■ WHAT YOU ARE ASKED TO DO: Copy the data below line for line, without the pictures.

■ RECORDS FOR THIS EXERCISE:
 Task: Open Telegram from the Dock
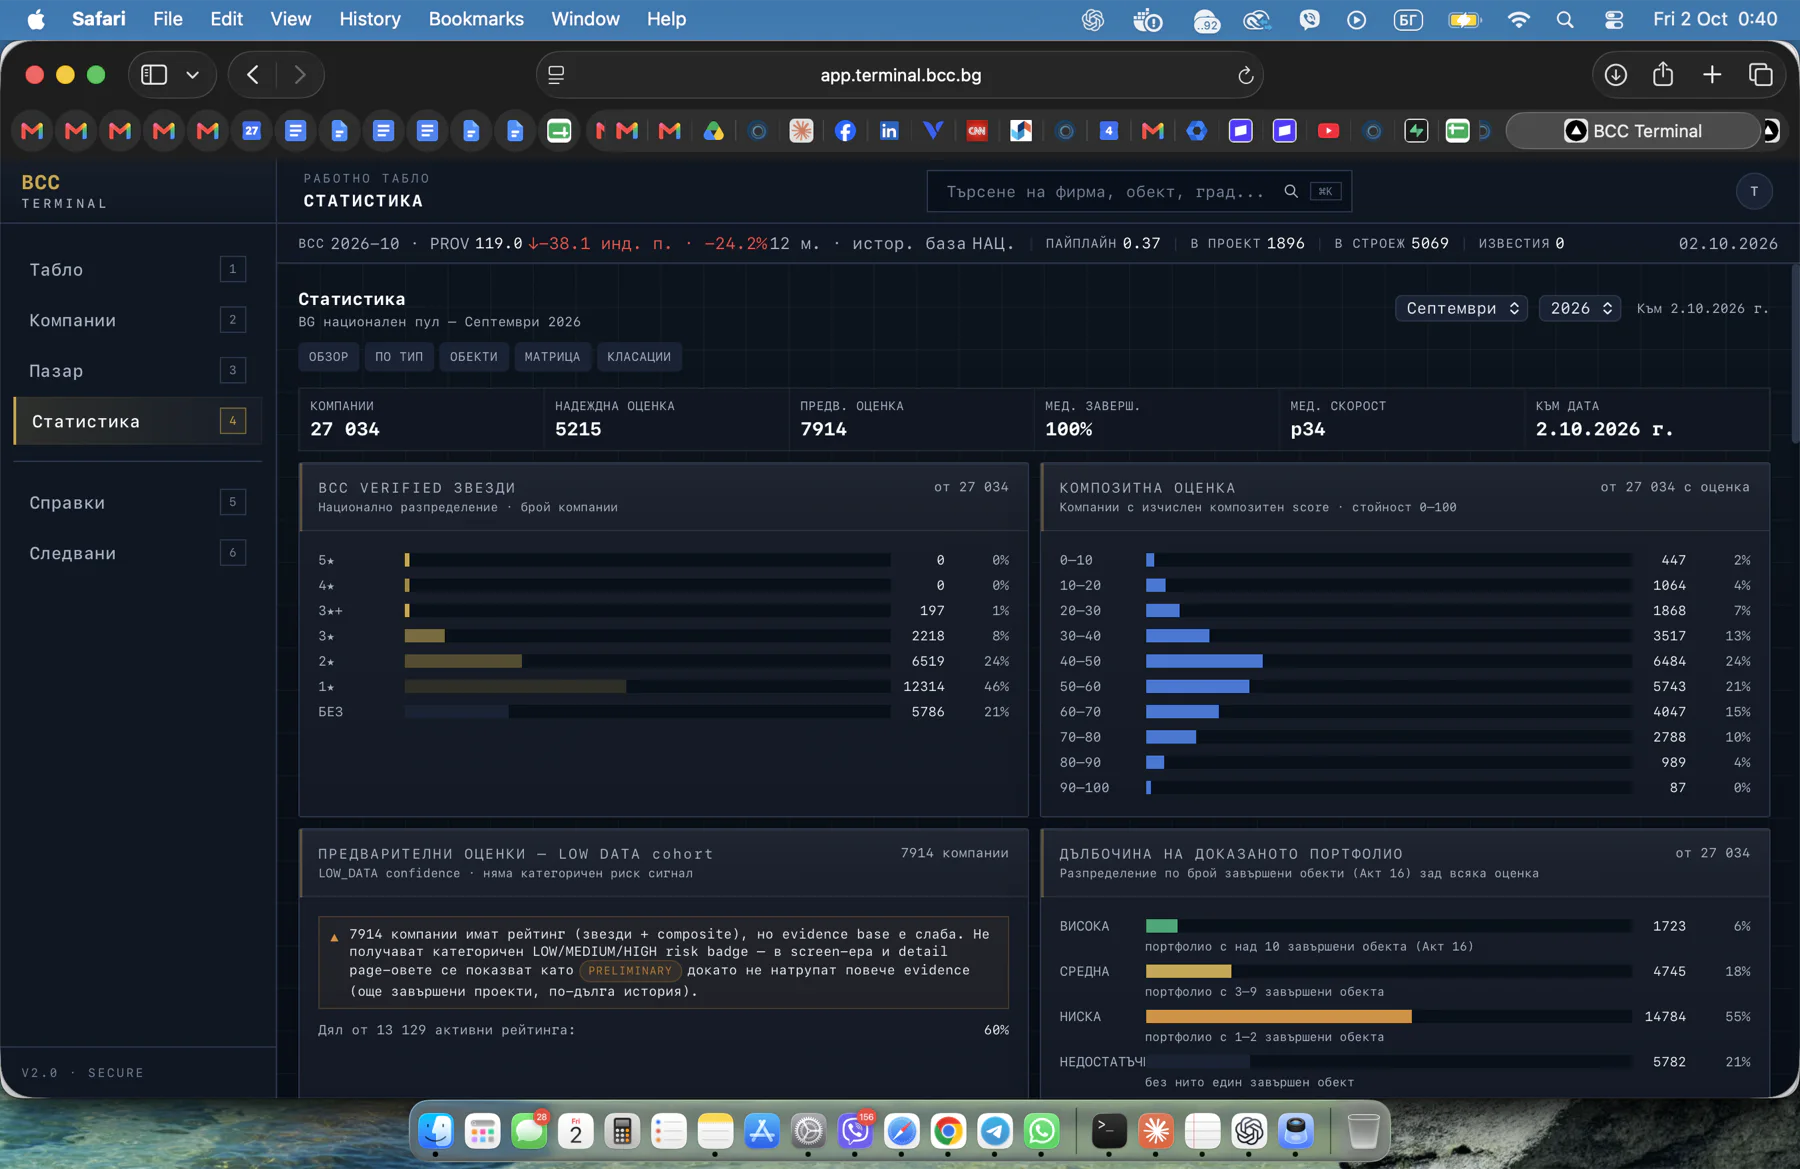pos(995,1131)
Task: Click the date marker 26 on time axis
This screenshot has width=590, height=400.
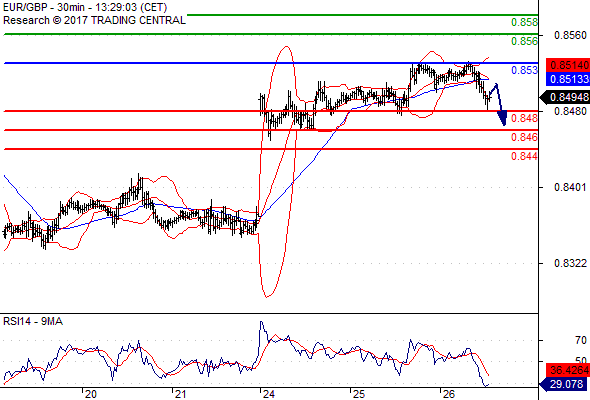Action: (x=449, y=394)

■ EXERCISE OUTPUT:
 Task: Open Telegram from the Dock
pos(995,1131)
Task: Click the date marker 26 on time axis
This screenshot has width=590, height=400.
Action: (x=449, y=394)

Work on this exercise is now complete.